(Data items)
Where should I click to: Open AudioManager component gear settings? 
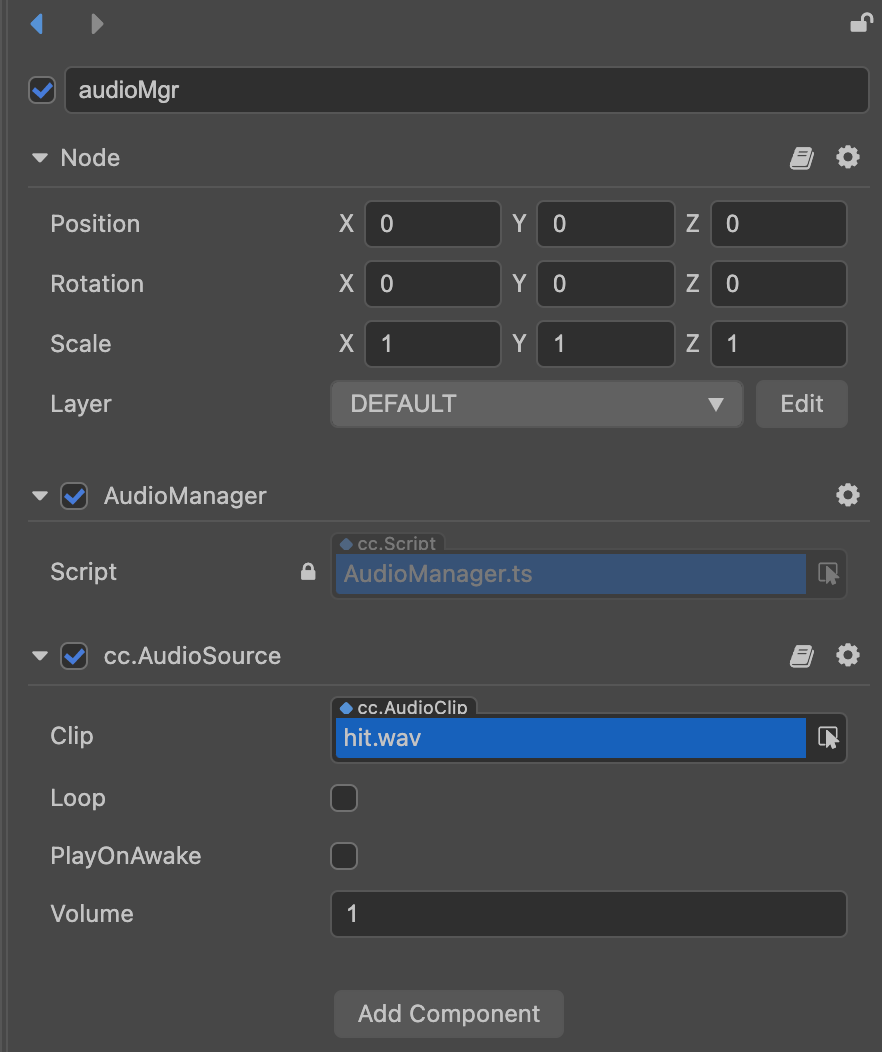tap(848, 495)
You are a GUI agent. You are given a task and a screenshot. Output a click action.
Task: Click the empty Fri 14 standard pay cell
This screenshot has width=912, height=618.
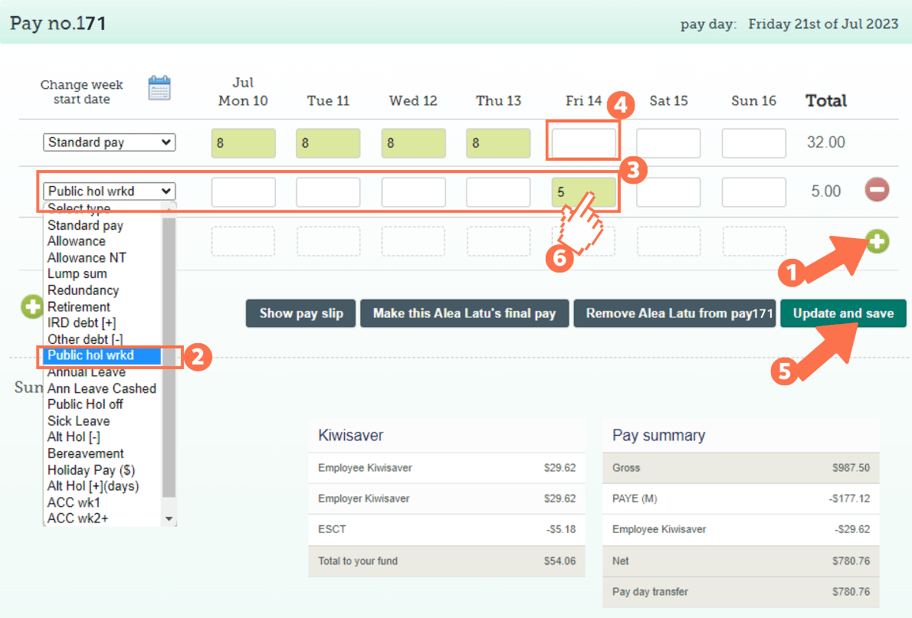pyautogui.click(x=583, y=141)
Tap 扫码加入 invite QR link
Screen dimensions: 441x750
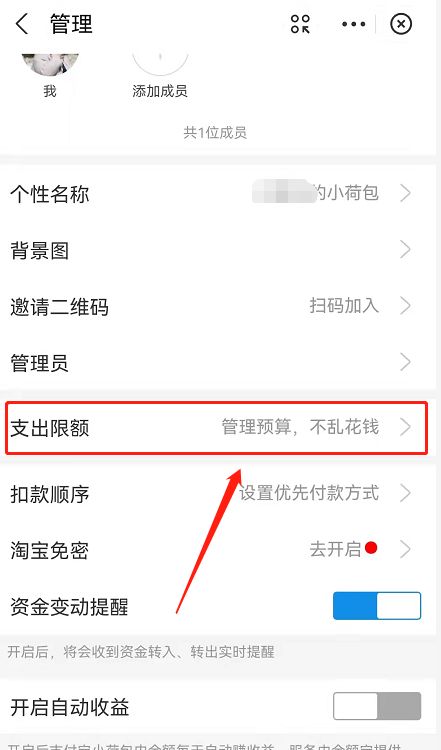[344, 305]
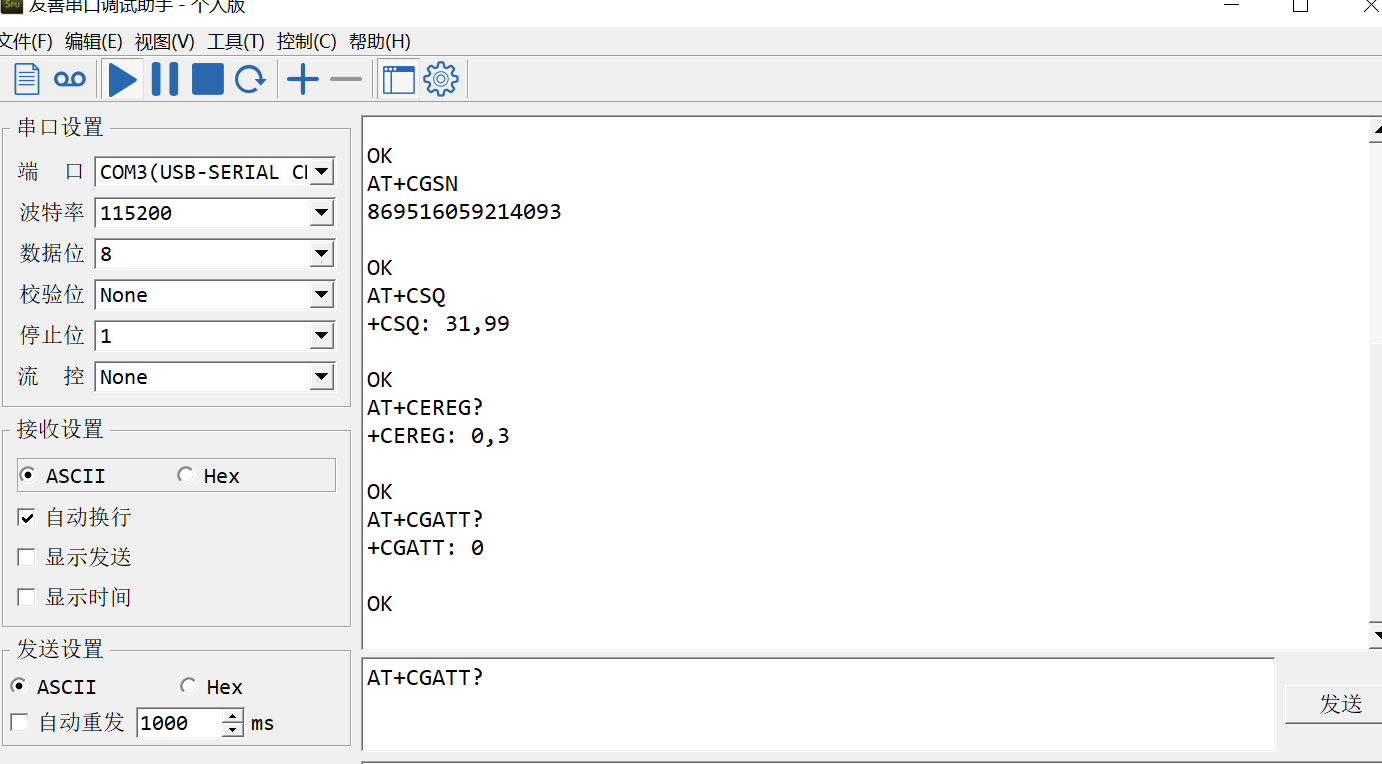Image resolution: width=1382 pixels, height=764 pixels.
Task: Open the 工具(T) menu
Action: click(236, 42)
--
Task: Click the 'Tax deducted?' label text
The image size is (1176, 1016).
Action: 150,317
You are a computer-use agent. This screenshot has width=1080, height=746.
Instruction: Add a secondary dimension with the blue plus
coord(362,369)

**YOUR TASK**
A single number is needed: the count of lines in the records that contain "agent".

**SOLUTION**
2